«No al centro d’accoglienza a Tiburtina»: FdI lancia la mobilitazione

18 Gen 2017 13:38 - di Gigliola Bardi

Una raccolta di firme tra i cittadini per dire no all’apertura del centro di accoglienza nei pressi della Stazione Tiburtina, a Roma. A lanciarla è Fratelli d’Italia, che punta a dare vita a un vero e proprio referendum.
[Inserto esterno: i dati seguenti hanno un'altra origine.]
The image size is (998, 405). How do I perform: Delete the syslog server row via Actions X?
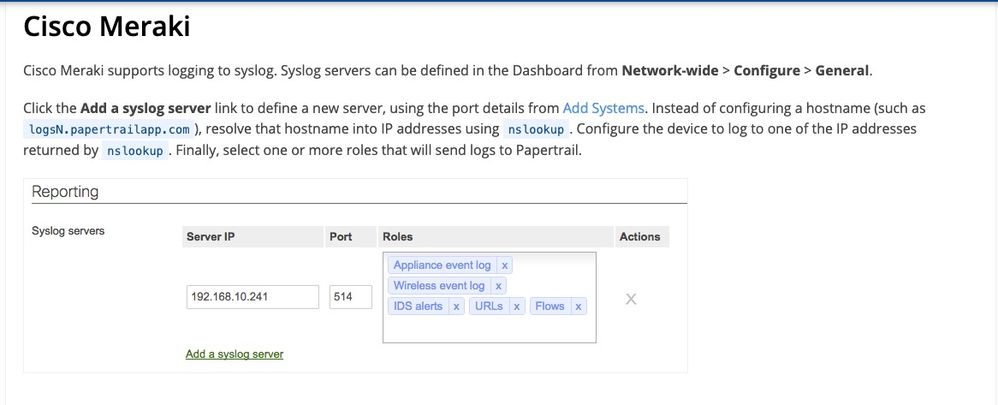pos(631,298)
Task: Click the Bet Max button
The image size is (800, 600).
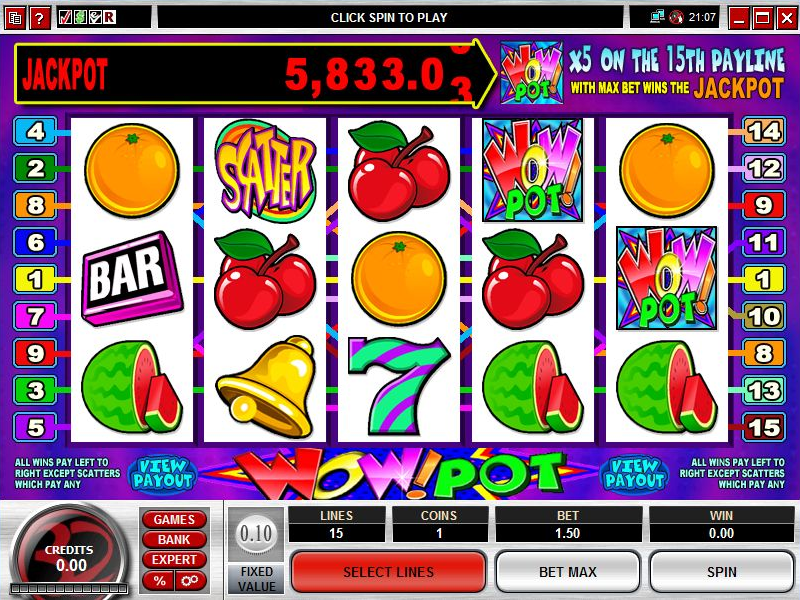Action: 567,572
Un costo di 500mila in ristrutturazioni 

L’appuntamento è per la mattina di sabato 21 a Piazza Bologna, per dare voce ai cittadini contro quella che si connota come «una decisione presa dall’alto che – spiega il consigliere comunale di FdI, Maurizio Politi – aggraverà ulteriormente la situazione,  già pessima, del quadrante». Il piano del Campidoglio prevede la ristrutturazione del Ferrhotel, un vecchio albergo nei pressi della Stazione Tiburtina. Un’operazione che costerà 500mila euro. «L’ennesima beffa ai danni dei cittadini romani», commenta ancora Politi, che ha promosso l’iniziativa di protesta insieme al capogruppo e al vicecapogruppo del partito al Municipio 2 Giuseppe Scicchitano e Sandra Bertucci.
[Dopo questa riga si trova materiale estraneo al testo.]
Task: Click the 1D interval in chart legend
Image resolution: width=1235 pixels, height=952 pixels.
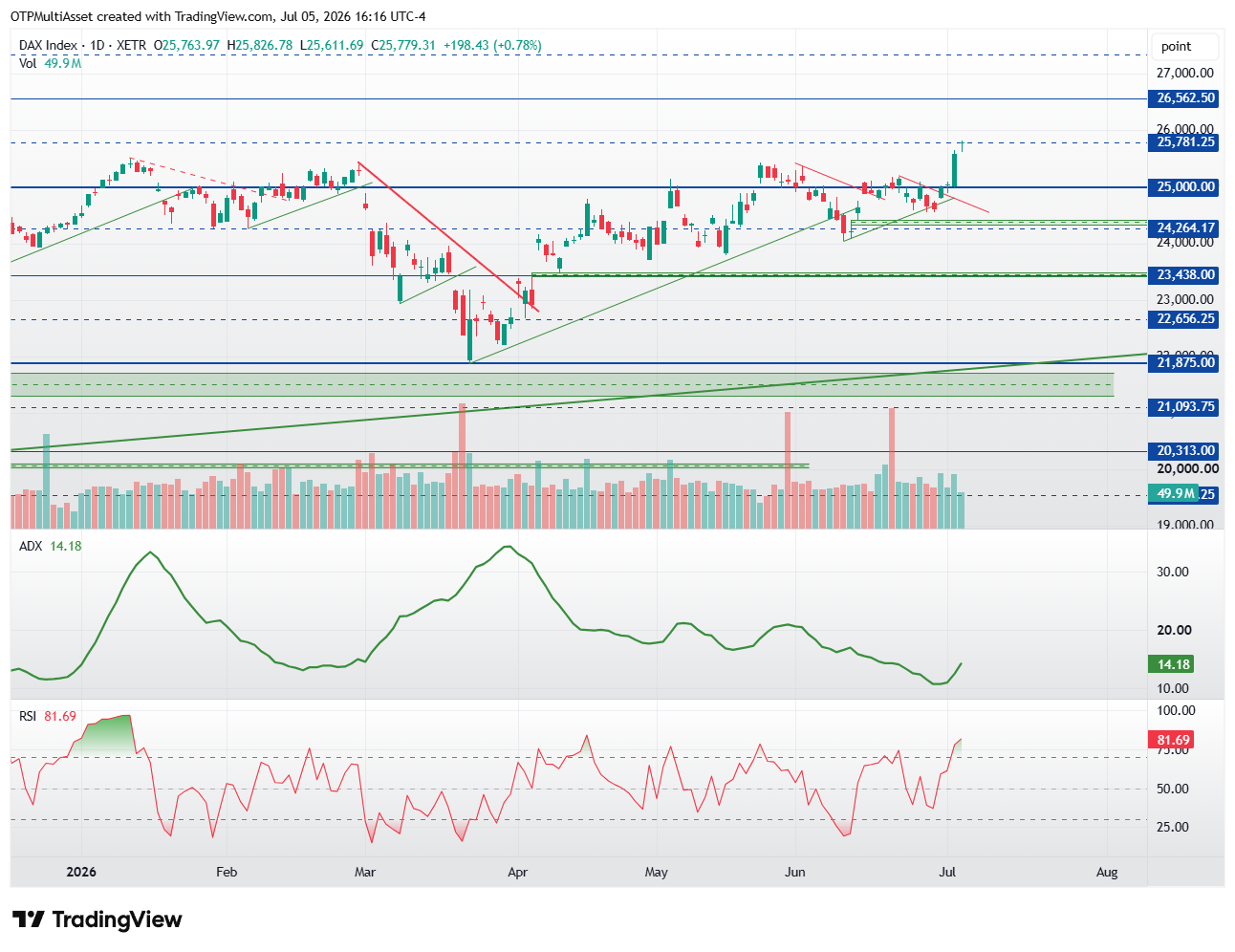Action: (98, 45)
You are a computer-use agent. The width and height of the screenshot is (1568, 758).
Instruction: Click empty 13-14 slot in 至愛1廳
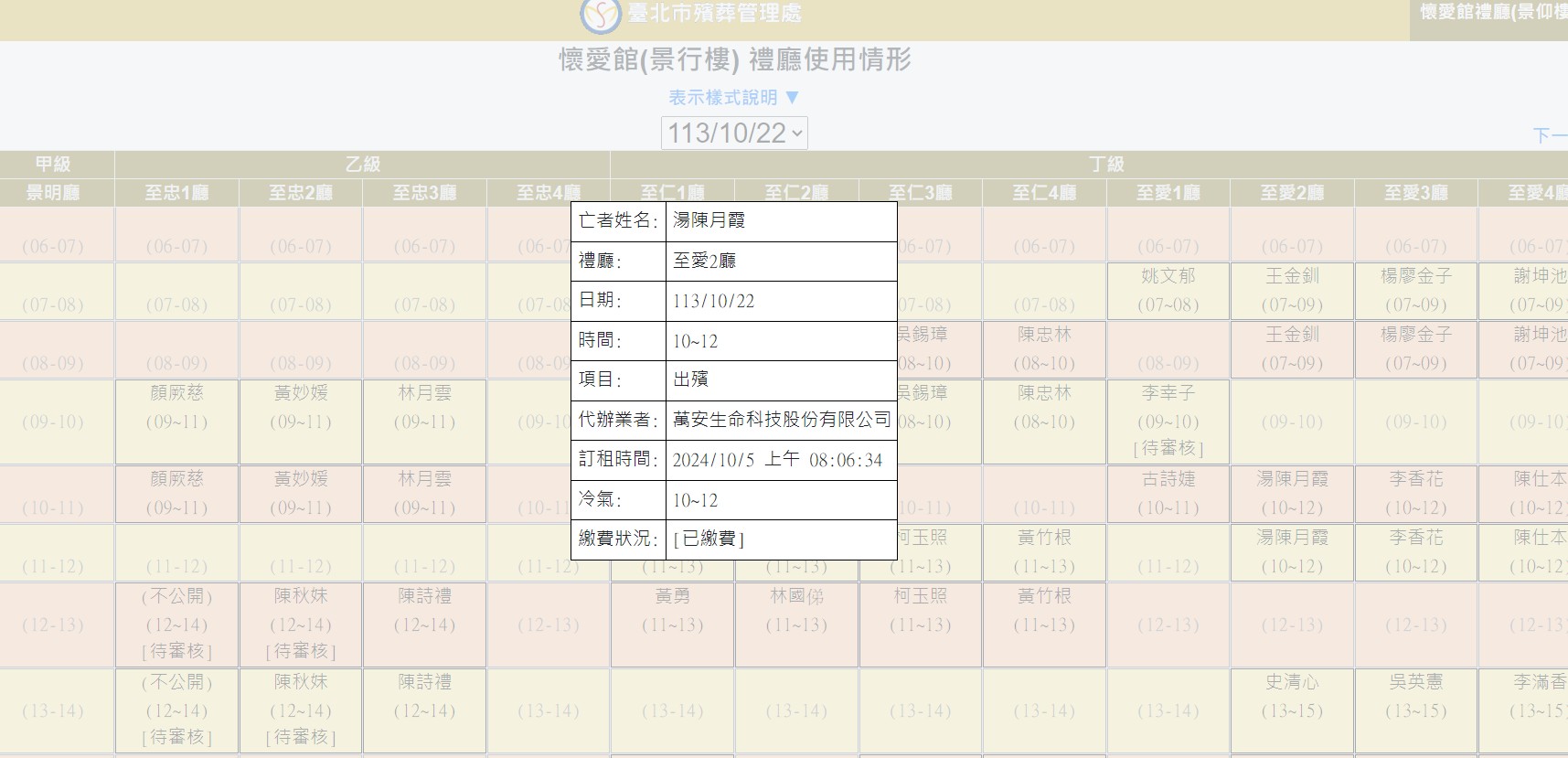pos(1168,710)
Nel centro previsti 150 immigrati 

«Con un bilancio, lacrime e sangue, che il Comune si appresta a varare con tagli a tutti i settori più rilevanti, è paradossale che piuttosto che incrementare le politiche sociali per i romani in difficoltà, l’assessore al Welfare, Laura Baldassarre, in accordo il sindaco Virginia Raggi, abbia previsto di ristrutturare un hotel da destinare all’accoglienza di circa 150 migranti transitanti», fanno notare i tre esponenti di FdI. «Un sistema folle», che il M5s sostiene «esattamente come il Partito democratico con la presidente del Municipio, Del Bello». Una conferma di come «il M5s è figlio delle peggiori ideologie della sinistra»
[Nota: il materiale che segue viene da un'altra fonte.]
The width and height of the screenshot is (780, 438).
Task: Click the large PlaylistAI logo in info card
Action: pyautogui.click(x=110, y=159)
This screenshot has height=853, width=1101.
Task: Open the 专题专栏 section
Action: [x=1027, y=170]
La Stazione Tiburtina in una situazione già critica

«In una zona in preda al degrado come la Stazione Tiburtina – concludono Politi, Scicchitano e Bertucci – la previsione di un ulteriore centro di accoglienza è la dimostrazione che esistono ancora amministratori, che per mancata conoscenza della realtà o peggio ancora in mala fede, non si arrendono al fallimento di un modello di integrazione che ha generato solo corruzione e insicurezza tra i cittadini».